Jetzt hört er der Musik nur noch zu

Helmut Schupke hat seinen Geburtstag im Familienkreis groß gefeiert und freut sich über die Glückwünsche von Bürgermeister Jürgen Eisen. Mit auf dem Bild steht Schupkes jüngste Tochter Bettina.
Bild: Regina Langhans

Helmut Schupkes Leidenschaft sind schon immer die Klänge – auch mit 95 Jahren.

Im hohen Alter von 95 Jahren hört Helmut Schupke mit Vorliebe Operetten oder klassische Konzerte in Radio und Fernsehen – früher hat er sie selbst gespielt und war mittendrin im Geschehen. Vor wenigen Jahren erst ist der Senior von seinem Eigenheim in Tiefenbach ins Haus Sebastian in Illertissen umgezogen. Der ausgebildete Geiger und Trompeter kann rückblickend sagen: „Durch die Musik bin ich immer auf die Füße gefallen.“

Der Sohn eines Schmieds ist im schlesischen Breslau – heute Polen – aufgewachsen und hat mit elfeinhalb Jahren begonnen Geige zu spielen. Sein Vater hat das Talent erkannt und für seine Weiterbildung gesorgt. Mit 13 Jahren kam er nach Löwenberg in ein Internat, um die Stadtmusikschule zu besuchen, später wechselte er auf die Musikschule nach Breslau.

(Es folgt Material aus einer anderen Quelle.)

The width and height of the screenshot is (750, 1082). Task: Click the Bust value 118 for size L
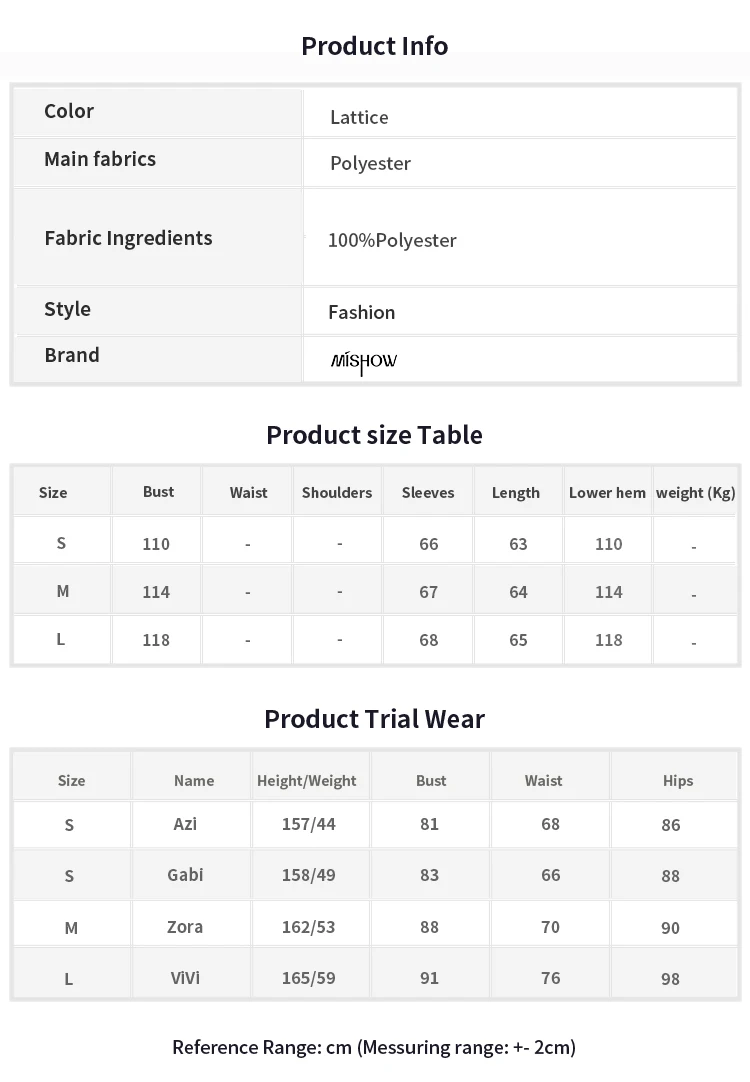tap(156, 640)
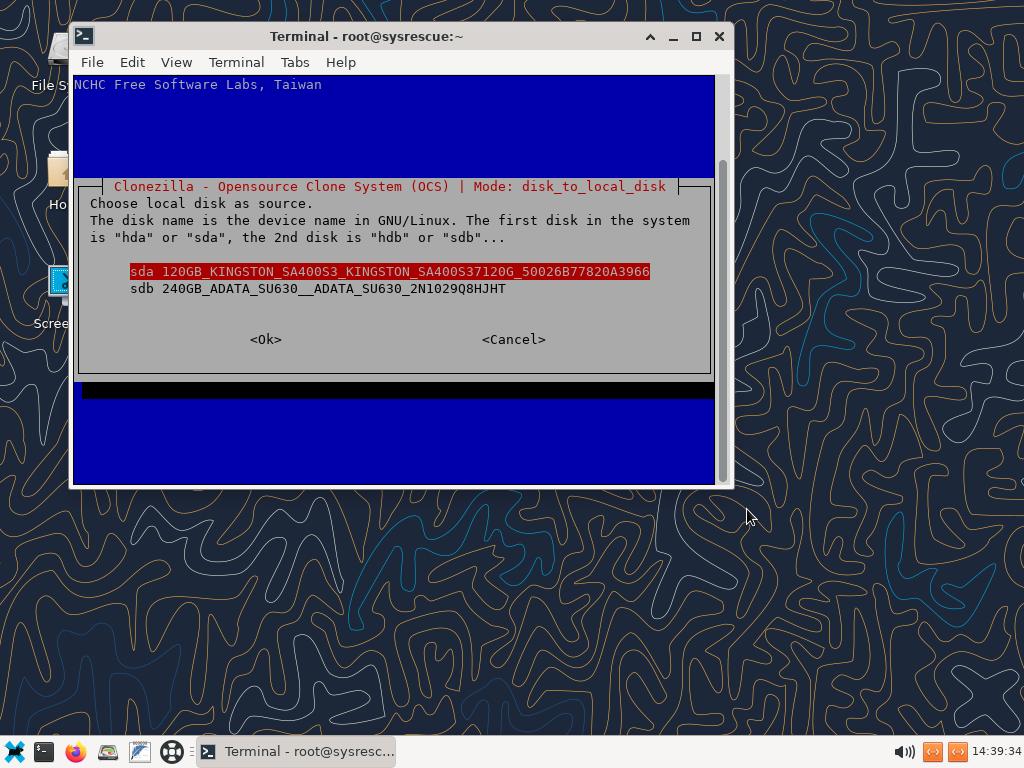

Auch das Klavierspiel war inzwischen dazugekommen. „Leider verlief meine Ausbildung zu kurz“, bedauert er. Sein Ziel, ins Orchester aufgenommen zu werden, ließ sich damit nicht verwirklichen.

Denn als 17-Jähriger musste er zum damaligen Reichsarbeitsdienst einrücken, wobei er sich aber gleich zum Musikzug meldete. Auch in der Wehrmacht gehörte der Trompeter und Geiger später dem Musikcorps an. Das wurde 1942 aufgelöst, denn von da an galt nur noch der Dienst an der Waffe.

Nach zwei Jahren Gefangenschaft in England, wo Schupke die Lagerkapelle leitete, spielte er in den großen deutschen Varietés in Hamburg, Bremen und Hannover, trat dann in Bremen in das Musikcorps der Bundeswehr ein, war dort drei Jahre lang Corpsführer und wechselte 1962 an das Musikcorps in Ulm. 1974 hatte der 52-Jährige die Altersgrenze beim Bund erreicht. Dafür dirigierte er die Musikkapellen in Vöhringen und Wain, unterrichtete Blockflöte in Wullenstetten und Musik-Theorie in den Kapellen. Als Geiger und Bratscher gehörte er jahrelang der Musikgesellschaft Senden-Ay-Oberkirchberg an.

Heute freut sich der Vater von drei Töchtern und einem Sohn über sieben Enkel und fünf Urenkel, die alle im Umkreis wohnen und ihn häufig besuchen. Wenn ihm dann noch Zeit bleibt, widmet er sich dem Lesen von Reiseberichten, Romanen und der Zeitungslektüre.